§ Task statement: Show every line from the records below that contains the word "status", copying each line in full.

§ Task input:
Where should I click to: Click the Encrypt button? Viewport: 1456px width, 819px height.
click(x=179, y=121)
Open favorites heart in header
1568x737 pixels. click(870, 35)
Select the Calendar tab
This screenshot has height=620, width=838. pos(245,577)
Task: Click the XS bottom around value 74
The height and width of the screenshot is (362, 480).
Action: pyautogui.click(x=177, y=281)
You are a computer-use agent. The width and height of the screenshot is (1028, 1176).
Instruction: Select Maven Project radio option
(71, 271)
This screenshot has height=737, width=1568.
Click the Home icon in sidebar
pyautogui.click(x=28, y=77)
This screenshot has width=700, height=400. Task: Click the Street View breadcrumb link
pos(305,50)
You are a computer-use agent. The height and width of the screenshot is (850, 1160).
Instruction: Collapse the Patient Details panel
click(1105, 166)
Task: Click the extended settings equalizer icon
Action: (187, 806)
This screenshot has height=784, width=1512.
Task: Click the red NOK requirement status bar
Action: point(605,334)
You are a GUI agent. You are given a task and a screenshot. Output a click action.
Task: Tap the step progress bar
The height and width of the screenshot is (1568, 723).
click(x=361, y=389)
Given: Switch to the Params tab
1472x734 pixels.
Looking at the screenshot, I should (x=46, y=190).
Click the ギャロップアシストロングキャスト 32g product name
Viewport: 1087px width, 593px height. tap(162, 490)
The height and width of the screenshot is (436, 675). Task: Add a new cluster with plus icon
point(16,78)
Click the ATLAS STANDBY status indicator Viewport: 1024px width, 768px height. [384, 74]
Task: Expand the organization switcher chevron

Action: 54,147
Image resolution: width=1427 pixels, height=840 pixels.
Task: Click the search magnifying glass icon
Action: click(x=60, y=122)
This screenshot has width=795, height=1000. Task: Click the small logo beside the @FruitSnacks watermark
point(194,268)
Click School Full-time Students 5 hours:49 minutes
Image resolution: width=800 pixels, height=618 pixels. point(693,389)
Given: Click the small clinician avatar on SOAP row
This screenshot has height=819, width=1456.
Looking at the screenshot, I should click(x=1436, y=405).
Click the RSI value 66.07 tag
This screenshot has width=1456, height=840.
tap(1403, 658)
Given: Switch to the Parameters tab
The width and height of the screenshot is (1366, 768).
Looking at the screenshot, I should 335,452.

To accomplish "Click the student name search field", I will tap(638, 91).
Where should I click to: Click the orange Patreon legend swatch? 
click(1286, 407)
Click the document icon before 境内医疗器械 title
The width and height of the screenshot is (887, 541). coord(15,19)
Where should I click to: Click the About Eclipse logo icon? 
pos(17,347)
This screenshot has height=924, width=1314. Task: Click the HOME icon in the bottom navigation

§ The result:
Task: Click the red NOK requirement status bar
Click the ATLAS STANDBY status indicator Viewport: 1024px width, 768px height. [384, 74]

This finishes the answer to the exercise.